I may be comeplete wrong but aren't decibels 20Log(gain)? Also, the argument of the log must be unitless.
[tex]
=\frac{W}{m^2}=\frac{J}{m^2\cdot s}=\frac{N}{m\cdot s}
=\frac{kg\cdot m}{s^2}\frac{1}{m\cdot s}=\frac{kg}{s^3}\neq 1[/tex]

I would just look at your equation again.

 

The power density must be divided by a certain constant power density j0 to obtain dimensionless argument for log. I think they chose the minimum power density that can be heard by humans for j0 (this is supposed to be 10^-12 W/m^2). So 10*log(S)+120 is more consistently written as
10*log(S/(1W/m^2))+120=10*log(S/(10^-12 W/m^2))

20*log() is used for sound pressure amplitudes. The power density is proportional to the square of the pressure amplitude. Since log(x^2)=2*log(x), the multiplication constant must be twice smaller in the first case (so that we the same increase of decibels for the same power/pressure change).

 

Sound intensity level is defined as:
[tex]L_J = 10 \log_{10}\left( \frac{J}{J_0} \right) \text{ dB}[/tex]
where [itex]J[/itex] is the sound intensity and [itex]J_0[/itex] is the reference intensity level.

In the case that [itex]J_0 = 10^{-12} \, \frac{ \text{W}}{\text{m}^2}[/itex], the standard sound intensity reference level, the unit dB is sometimes changed to dB (SIL) where SIL stands for Sound Intensity Level.


Sound pressure level on the other hand as a slightly different formula, since sound pressure is related to sound intensity squared:
[tex]L_p = 10 \log_{10} \left( \frac{p^2}{p_0^2} \right) = 20 \log_{10} \left( \frac{p}{p_0} \right) \text{ dB}[/tex]
where [itex]p[/itex] is the sound pressure and [itex]p_0[/itex] is the reference sound pressure.

Again, in the case that [itex]p_0 = 2\times 10^{-5} \text{ Pa}[/itex] (root-mean-square pressure), the standard reference sound pressure, the unit dB is sometimes changed to dB (SPL) where SPL stands for Sound Pressure Level.


These reference soundpressure/intensity are I believe related to the human threshold of hearing at 1000 Hz. I believe it is about the soundlevel of a mosquito flying at 3m distance.


Note that the unit dB is not actually a unit, it is dimensionless.

Also note that it's perfectly possible to have a negative sound level (-5 dB for example is not uncommon). It simply means that the soundlevel is below the average threshold of human hearing.

 

when gain is a voltage ratio or a current ratio (or in the case of acoustics, the ratio of pressure deviation levels) it's 20log₁₀(gain). but if it's the ratio of power or energy (which are proportional to the square of voltage or current or acoustic pressure), then it's 10log₁₀(gain).
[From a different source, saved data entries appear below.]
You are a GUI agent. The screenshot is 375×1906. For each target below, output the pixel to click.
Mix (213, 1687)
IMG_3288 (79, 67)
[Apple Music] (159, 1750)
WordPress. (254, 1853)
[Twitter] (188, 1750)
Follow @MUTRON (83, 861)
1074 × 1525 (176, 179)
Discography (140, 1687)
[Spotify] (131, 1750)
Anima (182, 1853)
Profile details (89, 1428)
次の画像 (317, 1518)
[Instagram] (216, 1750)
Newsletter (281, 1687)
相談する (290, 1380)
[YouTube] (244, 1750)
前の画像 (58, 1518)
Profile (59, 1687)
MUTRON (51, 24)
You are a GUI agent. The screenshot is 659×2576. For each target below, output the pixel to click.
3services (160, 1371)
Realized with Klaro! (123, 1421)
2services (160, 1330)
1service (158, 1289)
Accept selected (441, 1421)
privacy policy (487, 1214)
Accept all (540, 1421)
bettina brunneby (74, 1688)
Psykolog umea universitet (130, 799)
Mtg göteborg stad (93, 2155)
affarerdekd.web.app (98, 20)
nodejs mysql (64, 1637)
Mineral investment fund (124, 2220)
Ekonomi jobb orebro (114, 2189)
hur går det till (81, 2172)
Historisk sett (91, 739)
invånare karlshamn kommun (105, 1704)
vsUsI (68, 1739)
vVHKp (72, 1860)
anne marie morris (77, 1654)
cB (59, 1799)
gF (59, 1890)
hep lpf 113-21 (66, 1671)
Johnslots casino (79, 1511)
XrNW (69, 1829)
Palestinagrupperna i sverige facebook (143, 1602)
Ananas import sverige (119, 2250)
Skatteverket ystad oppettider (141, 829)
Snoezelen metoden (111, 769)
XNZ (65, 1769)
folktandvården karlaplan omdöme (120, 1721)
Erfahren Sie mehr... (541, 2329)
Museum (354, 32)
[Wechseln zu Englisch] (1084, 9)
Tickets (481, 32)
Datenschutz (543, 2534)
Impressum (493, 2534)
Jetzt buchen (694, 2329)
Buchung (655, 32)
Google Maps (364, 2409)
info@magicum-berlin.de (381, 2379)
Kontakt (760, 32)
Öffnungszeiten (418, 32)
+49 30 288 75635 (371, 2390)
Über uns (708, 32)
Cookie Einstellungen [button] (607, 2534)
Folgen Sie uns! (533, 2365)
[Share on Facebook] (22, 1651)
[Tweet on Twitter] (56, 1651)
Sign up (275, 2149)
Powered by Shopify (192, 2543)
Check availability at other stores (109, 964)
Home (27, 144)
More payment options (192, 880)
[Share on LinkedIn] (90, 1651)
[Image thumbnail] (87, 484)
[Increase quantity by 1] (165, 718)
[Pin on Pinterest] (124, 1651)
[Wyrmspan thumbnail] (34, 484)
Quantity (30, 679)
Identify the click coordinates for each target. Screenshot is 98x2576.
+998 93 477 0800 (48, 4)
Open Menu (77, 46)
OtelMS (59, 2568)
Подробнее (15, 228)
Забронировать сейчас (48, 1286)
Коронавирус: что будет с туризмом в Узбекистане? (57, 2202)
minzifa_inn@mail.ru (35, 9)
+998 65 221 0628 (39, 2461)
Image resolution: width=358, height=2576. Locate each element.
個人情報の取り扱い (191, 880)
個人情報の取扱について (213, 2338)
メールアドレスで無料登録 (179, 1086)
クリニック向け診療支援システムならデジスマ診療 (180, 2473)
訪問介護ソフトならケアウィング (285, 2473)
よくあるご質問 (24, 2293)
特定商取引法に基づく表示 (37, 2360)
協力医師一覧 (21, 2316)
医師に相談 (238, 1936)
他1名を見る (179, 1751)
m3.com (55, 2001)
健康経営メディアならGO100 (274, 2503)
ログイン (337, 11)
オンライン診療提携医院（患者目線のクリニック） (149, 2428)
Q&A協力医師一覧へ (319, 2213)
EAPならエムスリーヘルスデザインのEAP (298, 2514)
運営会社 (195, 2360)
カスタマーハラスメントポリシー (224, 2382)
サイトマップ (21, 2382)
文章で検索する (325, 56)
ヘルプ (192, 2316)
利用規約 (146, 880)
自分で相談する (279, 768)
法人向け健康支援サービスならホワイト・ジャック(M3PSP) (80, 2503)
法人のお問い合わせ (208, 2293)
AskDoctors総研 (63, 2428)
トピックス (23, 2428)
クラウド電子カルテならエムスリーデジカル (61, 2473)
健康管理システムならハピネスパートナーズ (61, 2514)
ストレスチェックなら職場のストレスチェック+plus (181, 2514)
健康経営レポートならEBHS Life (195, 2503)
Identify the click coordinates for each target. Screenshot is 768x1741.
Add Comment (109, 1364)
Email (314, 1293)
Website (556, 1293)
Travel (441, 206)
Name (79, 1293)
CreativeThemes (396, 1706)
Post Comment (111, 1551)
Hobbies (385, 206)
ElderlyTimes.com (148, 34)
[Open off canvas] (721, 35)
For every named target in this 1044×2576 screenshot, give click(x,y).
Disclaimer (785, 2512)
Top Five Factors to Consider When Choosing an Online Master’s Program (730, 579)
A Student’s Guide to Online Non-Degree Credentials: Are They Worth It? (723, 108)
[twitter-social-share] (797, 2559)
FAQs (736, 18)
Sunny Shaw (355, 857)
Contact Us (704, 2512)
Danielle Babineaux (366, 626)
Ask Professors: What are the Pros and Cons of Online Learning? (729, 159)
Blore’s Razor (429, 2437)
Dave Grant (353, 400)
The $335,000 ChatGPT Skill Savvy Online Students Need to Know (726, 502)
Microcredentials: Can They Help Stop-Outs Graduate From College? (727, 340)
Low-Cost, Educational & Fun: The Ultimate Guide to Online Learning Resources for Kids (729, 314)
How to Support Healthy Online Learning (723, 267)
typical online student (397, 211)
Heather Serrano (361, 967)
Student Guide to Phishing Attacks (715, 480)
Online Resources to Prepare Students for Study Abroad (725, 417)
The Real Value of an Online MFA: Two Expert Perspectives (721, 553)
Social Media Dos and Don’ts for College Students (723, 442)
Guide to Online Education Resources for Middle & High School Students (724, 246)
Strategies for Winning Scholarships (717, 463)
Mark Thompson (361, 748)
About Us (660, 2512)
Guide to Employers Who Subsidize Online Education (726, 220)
that was just playing fast and loose with the scalers.

actually Ed wasn't play so fast and loose:

the actual meaning of that is

[decibels] = (10dB)log(S/S₀) + 120dB

where S₀ = 1 W/m²

 

So, when measuring sound intensity in decibels using the standard for [tex]J_0[/tex], by what power does sound fall off? My intuition says it should be [tex] r^{-2}[/tex] because it spreads radially outwards but then there is air pressure and stuff like that in there.

 

J is a symbol for intensity. if energy is conserved, spherically radiating energy has to have intensity (power per unit area at a right angle to the direction of propagation) that is inverse-square. distance doubles, surface area of sphere centered at the point source increases by a factor of 4, equal power is distributed over 4 times the area, intensity is reduced by a factor of 1/4, and, since this is about power not voltage, that's -6.02 dB.

 

Sound intensity is proportional to [itex]r^{-2}[/itex] while sound pressure is propertional to [itex]r^{-1}[/itex].